The single limb squat (SLS) and lateral step down (LSD) are common lower extremity tests used to assess gross lower extremity strength and motor control. PURPOSE: To compare intra-rater reliability of lower extremity tests between novice and expert clinicians between sessions. METHODS: Six licensed physical therapists (3 “novice” and 3 “expert”) rated 20 frontal plane video recordings of healthy adults who participated in a previous study performing the SLS and LSD. The sample size required to find a kappa of at least 0.50 with a 95% confidence interval of ±0.40 was estimated to be 18. Novice physical therapists were operationally defined as those within 3 years of initial licensure.

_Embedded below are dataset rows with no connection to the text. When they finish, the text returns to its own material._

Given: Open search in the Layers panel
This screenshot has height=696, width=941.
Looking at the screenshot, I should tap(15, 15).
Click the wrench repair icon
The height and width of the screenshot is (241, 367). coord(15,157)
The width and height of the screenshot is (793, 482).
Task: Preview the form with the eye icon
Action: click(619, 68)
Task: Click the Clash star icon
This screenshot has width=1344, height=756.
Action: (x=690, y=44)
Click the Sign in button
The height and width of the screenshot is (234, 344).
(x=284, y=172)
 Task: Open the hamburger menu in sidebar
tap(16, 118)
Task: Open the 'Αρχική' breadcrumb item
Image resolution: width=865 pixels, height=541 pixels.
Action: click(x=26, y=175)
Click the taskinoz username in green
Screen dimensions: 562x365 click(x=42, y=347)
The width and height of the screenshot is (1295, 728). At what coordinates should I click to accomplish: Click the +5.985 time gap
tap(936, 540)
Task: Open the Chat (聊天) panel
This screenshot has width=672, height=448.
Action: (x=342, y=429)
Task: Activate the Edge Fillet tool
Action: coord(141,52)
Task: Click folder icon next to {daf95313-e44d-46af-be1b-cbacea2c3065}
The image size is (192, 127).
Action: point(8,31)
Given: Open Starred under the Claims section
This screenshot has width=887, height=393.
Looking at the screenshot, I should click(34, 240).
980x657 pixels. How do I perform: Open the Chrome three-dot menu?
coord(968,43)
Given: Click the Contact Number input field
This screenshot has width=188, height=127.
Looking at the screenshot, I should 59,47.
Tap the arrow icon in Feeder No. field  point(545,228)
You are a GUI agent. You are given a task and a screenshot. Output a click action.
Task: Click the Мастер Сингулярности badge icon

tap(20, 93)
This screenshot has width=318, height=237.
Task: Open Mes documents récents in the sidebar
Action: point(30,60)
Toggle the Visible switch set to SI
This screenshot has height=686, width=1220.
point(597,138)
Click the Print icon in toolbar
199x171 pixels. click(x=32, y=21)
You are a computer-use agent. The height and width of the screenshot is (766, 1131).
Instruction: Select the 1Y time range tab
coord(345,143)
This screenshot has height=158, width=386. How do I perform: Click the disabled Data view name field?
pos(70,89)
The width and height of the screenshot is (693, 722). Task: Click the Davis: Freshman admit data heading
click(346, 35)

Expert physical therapists were licensed for at least 10 years and held a board certification in either orthopedics or sports. Prior to data collection, clinicians practiced rating the SLS and LSD on a separate set of recordings. Kappa statistics were calculated based on previous reported formula and interpreted using a standard index. If bias or prevalence indices were above 0.5, the prevalence-adjusted bias-adjusted kappa (PABAK) was calculated. RESULTS: For the SLS, intra-rater reliability of all raters, except one, had moderate reliability or better. For the LSD, most raters had substantial reliability except for two raters, one novice and one expert, who had fair and moderate reliability, respectively. CONCLUSIONS: Our findings suggest using the SLS to assess lower limb strength and control given its higher reliability in novice and experts. The SLS rating was based on knee movement, while LSD was based on trunk, arm, pelvis, knee, and foot. The higher reliability on SLS than LSD may be due to evaluating only one component rather than several simultaneously.Table 1: Intra-rater reliability of single leg squat and lateral step down test performance by novice and expert raters; kappa (95% confidence interval)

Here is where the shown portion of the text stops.